Falling out of bed is typical for young kids, but why? We asked an expert to explain this phenomena and how to help your kiddos.

It happens almost every night like clockwork. My husband and I finally get the kids off to bed and an hour or two later, we hear a thud. We’ve grown accustomed to this noise, which signifies that our daughter fell out of bed and face-planted on the floor. After chatting with our pediatrician, we learned that falling out of bed isn’t uncommon for toddlers and kids, and experts say it is typically no cause for concern (though we won’t be purchasing bunk beds any time soon). Here’s why they fall.

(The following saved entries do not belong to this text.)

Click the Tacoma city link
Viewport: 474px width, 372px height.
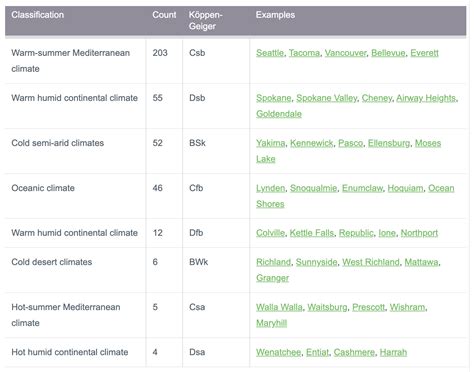pos(304,53)
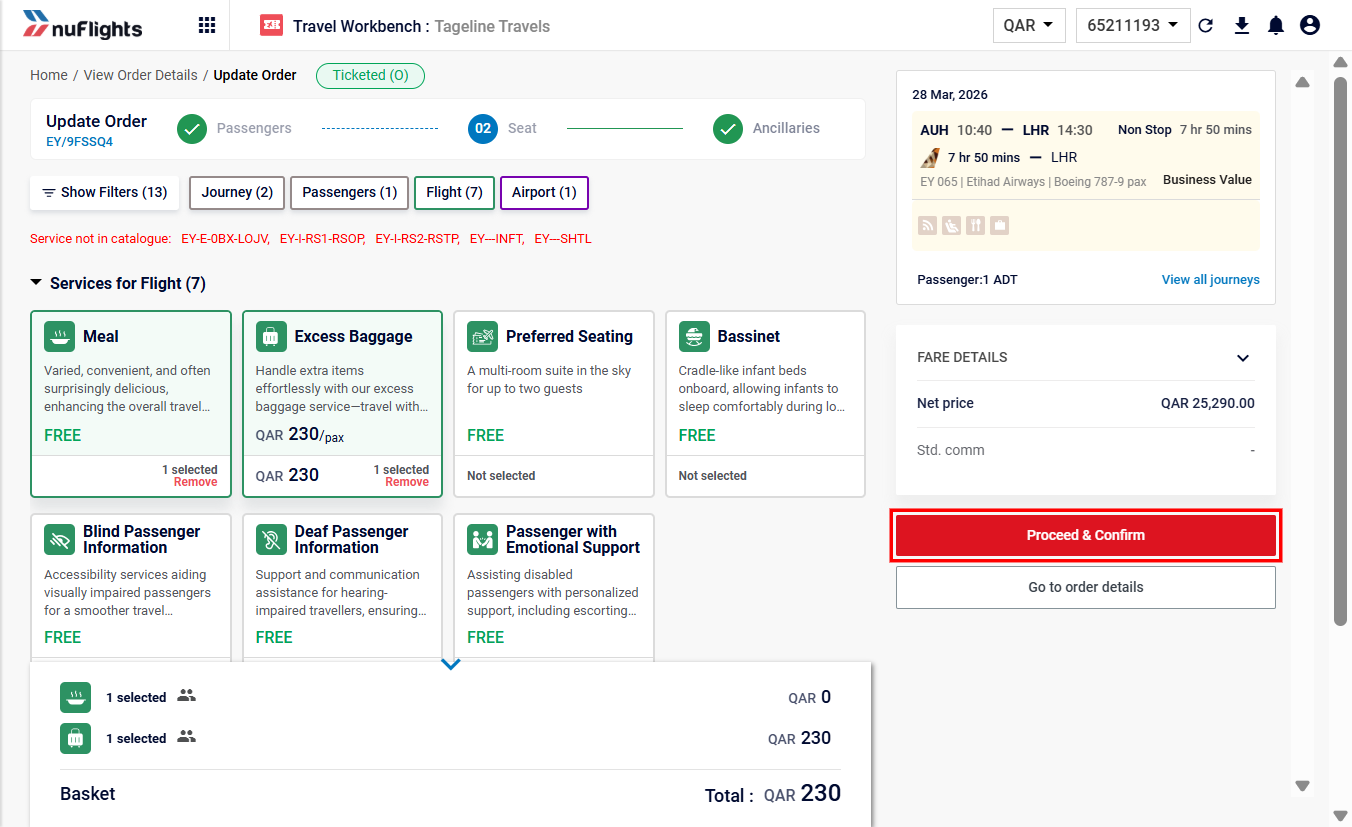Screen dimensions: 1352x827
Task: Open the 65211193 account dropdown
Action: coord(1133,26)
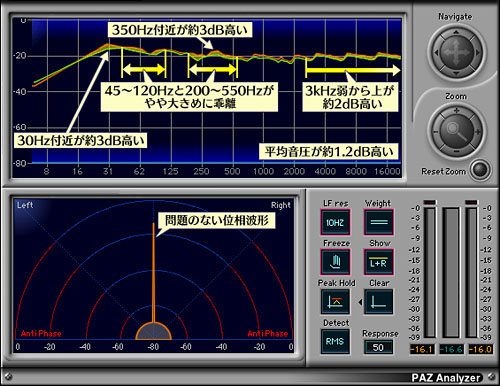Click the Zoom plus at top
The height and width of the screenshot is (386, 500).
tap(456, 110)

Spatial awareness development

Nationally renowned pediatrician and child development specialist Dr. Harvey Karp says it all comes down to spatial awareness. Through practice, and trial and error, in their awake time, kiddos slowly learn how their little bodies move through the world.

“Every slide they go down, every tunnel they crawl through, each tight corner they sneak past helps to teach your child, quite literally, how they fit in the world around them,” says Karp. “Eventually, all that body knowledge becomes intuitive and includes knowing where they are while sleeping.”

This body knowledge is called proprioception, and many experts have dubbed it our “sixth sense.” Proprioception helps our bodies know where they are in relation to the world and in relation to each other.

As we get older, our sense of self-movement and body position are fully mature, Karp says.

“That’s why grown-ups aren’t really the falling out of bed types,” Karp says. “Our body has already mapped out how much space we take up in our bed and how much wiggle room we need for tossing and turning. “

Different stages of sleep

Dr. Arthur Lavin, chair of the American Academy of Pediatrics Committee on Psychosocial Aspects of Child and Family Health, says the five-stage sleep cycle may be a factor in why kids fall out of bed.

He notes that while a body can roll over in any stage of sleep, stages 3 and 4 — also considered deep sleep — can trigger this behavior more often.

“In stage 1, you can be easily awoken. In REM sleep, the body cuts off the connection between your brain and spinal cord,” Lavin says. “But in stage 3 and 4, you are really knocked out and don’t have much control of what you are doing.”

Lavin notes that the sleep cycle sets at 4 months and doesn’t change throughout one’s life. Meaning, anyone in the deep sleep stage can fall out of bed. However, some kids are less aware of a bed’s edge in a deep sleep, while other children may roll around more than others.

And because there’s no memory of deep sleep, kids will not realize in the morning that they have fallen out of bed the previous night. This is what Lavin refers to as a “deep sleep phenomenon.”

Safety tips for a child who moves often

  • Choose the right time for your child to transition to a bed (usually between 18 months and 2 years old. When a child can climb out of the crib out on their own, it’s probably time.
  • Consider putting the mattress directly on the floor instead of on a bed frame and box spring.
  • Arrange a bed so that it is against at least one wall.
  • Add protective gear like rails or bumpers to act as a barrier to a child rolling off the bed.
  • Place cushions on the floor right beside the bed on both sides.
  • Check the stability of the bed every few months and tighten the screws.

Experts all agree that while falling out of bed is quite common, if your child of any age falls out of bed and gets injured, is vomiting, super drowsy, or won’t wake, you should seek medical care immediately.